Saved entries:
=== Section Start ===
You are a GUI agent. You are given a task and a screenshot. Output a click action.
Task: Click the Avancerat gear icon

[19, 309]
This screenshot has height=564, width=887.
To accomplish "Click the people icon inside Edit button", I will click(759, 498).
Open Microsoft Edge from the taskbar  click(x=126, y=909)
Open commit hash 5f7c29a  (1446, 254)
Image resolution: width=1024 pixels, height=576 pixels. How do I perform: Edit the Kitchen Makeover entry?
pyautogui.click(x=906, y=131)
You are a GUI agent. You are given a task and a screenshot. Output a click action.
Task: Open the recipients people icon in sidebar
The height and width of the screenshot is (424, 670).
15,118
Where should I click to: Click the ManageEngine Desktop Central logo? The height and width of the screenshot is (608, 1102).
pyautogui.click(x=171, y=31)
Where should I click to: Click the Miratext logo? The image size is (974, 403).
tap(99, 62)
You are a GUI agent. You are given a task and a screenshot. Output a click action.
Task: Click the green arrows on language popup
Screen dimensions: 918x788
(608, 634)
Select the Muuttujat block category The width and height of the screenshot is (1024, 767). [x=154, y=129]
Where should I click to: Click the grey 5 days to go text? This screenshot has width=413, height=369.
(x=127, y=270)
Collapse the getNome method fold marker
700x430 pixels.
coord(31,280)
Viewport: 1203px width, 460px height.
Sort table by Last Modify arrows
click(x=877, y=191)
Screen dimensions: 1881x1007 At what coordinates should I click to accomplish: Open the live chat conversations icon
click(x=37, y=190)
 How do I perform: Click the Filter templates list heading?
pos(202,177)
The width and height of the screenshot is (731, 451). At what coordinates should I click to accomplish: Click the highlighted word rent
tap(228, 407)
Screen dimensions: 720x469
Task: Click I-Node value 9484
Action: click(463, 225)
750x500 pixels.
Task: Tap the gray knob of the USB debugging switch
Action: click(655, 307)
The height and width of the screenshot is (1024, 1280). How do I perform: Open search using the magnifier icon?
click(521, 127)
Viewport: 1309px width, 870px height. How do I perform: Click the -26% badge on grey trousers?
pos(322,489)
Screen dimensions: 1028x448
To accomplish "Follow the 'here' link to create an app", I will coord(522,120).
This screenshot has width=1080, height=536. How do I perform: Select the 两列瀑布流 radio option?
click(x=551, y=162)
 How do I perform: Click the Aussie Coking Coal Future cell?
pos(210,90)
=== Section End ===
■ Required work
Each entry above must be repeated word for word.

■ Result for this exercise
You are a GUI agent. You are given a task and a screenshot. Output a click action.
Task: Click the Avancerat gear icon

[19, 309]
This screenshot has height=564, width=887.
To accomplish "Click the people icon inside Edit button", I will click(759, 498).
Open Microsoft Edge from the taskbar  click(x=126, y=909)
Open commit hash 5f7c29a  (1446, 254)
Image resolution: width=1024 pixels, height=576 pixels. How do I perform: Edit the Kitchen Makeover entry?
pyautogui.click(x=906, y=131)
You are a GUI agent. You are given a task and a screenshot. Output a click action.
Task: Open the recipients people icon in sidebar
The height and width of the screenshot is (424, 670).
15,118
Where should I click to: Click the ManageEngine Desktop Central logo? The height and width of the screenshot is (608, 1102).
pyautogui.click(x=171, y=31)
Where should I click to: Click the Miratext logo? The image size is (974, 403).
tap(99, 62)
You are a GUI agent. You are given a task and a screenshot. Output a click action.
Task: Click the green arrows on language popup
Screen dimensions: 918x788
(608, 634)
Select the Muuttujat block category The width and height of the screenshot is (1024, 767). [x=154, y=129]
Where should I click to: Click the grey 5 days to go text? This screenshot has width=413, height=369.
(x=127, y=270)
Collapse the getNome method fold marker
700x430 pixels.
coord(31,280)
Viewport: 1203px width, 460px height.
Sort table by Last Modify arrows
click(x=877, y=191)
Screen dimensions: 1881x1007 At what coordinates should I click to accomplish: Open the live chat conversations icon
click(x=37, y=190)
 How do I perform: Click the Filter templates list heading?
pos(202,177)
The width and height of the screenshot is (731, 451). At what coordinates should I click to accomplish: Click the highlighted word rent
tap(228, 407)
Screen dimensions: 720x469
Task: Click I-Node value 9484
Action: click(463, 225)
750x500 pixels.
Task: Tap the gray knob of the USB debugging switch
Action: click(655, 307)
The height and width of the screenshot is (1024, 1280). How do I perform: Open search using the magnifier icon?
click(521, 127)
Viewport: 1309px width, 870px height. How do I perform: Click the -26% badge on grey trousers?
pos(322,489)
Screen dimensions: 1028x448
To accomplish "Follow the 'here' link to create an app", I will coord(522,120).
This screenshot has width=1080, height=536. How do I perform: Select the 两列瀑布流 radio option?
click(x=551, y=162)
 How do I perform: Click the Aussie Coking Coal Future cell?
pos(210,90)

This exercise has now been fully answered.